James Bond: Excellent, just the thing for unwinding after a rough day at the office.
Q: Need I remind you, 007, that you have a license to kill, not to break the traffic laws.

I think there was also some admonishment in View to a Kill after the Paris driving.

NATIONAL SECURITY!!!1! (0)

Anonymous Coward | about 3 months ago | (#45936725)

Terrorism terrorism terrorism! National Security! Terrorism! National Security!!

Give us all the powers, we promise we'll never misuse them.

Thanks or else,

AC

It's an island! (0)

Anonymous Coward | about 3 months ago | (#45936805)

They haven't realzed yet that they are on an island, so there's actually nowhere to run.

O_O (0)

Anonymous Coward | about 3 months ago | (#45937057)

I wish my GF would say that.

Q: (0)

Anonymous Coward | about 3 months ago | (#45937131)

Need I remind you, 007, that you have a license to kill, not to break the traffic laws.

This pertains to my interests. (0)

Anonymous Coward | about 3 months ago | (#45937175)

This pertains to my interests.

Roads? Where we're going we don't need... (0)

Anonymous Coward | about 3 months ago | (#45937199)

alien/human hybrids should be rejected in society.

Should be given a card... (1)

MichaelSmith (789609) | about 3 months ago | (#45937321)

...which would get you into the houses of parliament even if the name says G Fawkes and you have a barrel of gunpowder under your arm.

They've already been doing it anyway (1)

jregel (39009) | about 3 months ago | (#45937353)

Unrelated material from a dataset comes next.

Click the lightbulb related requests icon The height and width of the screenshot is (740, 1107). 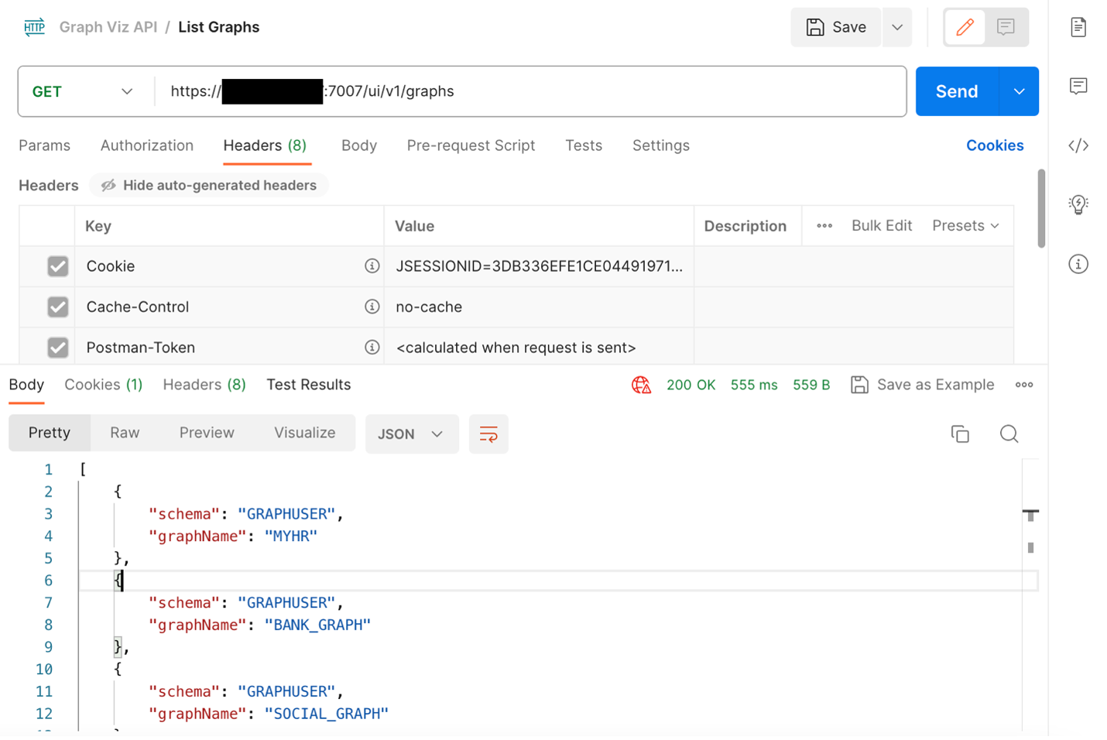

A couple of decades ago there was a special forces unit, 14 Intelligence Company, who did undercover operations, primarily in Northern Ireland. I've read a couple of books about it (this is a good one: http://www.amazon.co.uk/The-Operators-Inside-Intelligence-Company/dp/0099728710 [amazon.co.uk]) and they all mention how operatives were given training in advanced driving.

In one instance, they were pulled over by police during training, but when they provided a code word they were allowed to continue.

So I guess they've always been doing this, but now it's just been formalised.

Spy Hunter (1)

gijoel (628142) | about 3 months ago | (#45937367)

They're not only allowed to speed, but they can now legally deploy oil slicks, and smoke exhausts against other motorists. But only if they're playing the theme to Peter Gunn really loudly.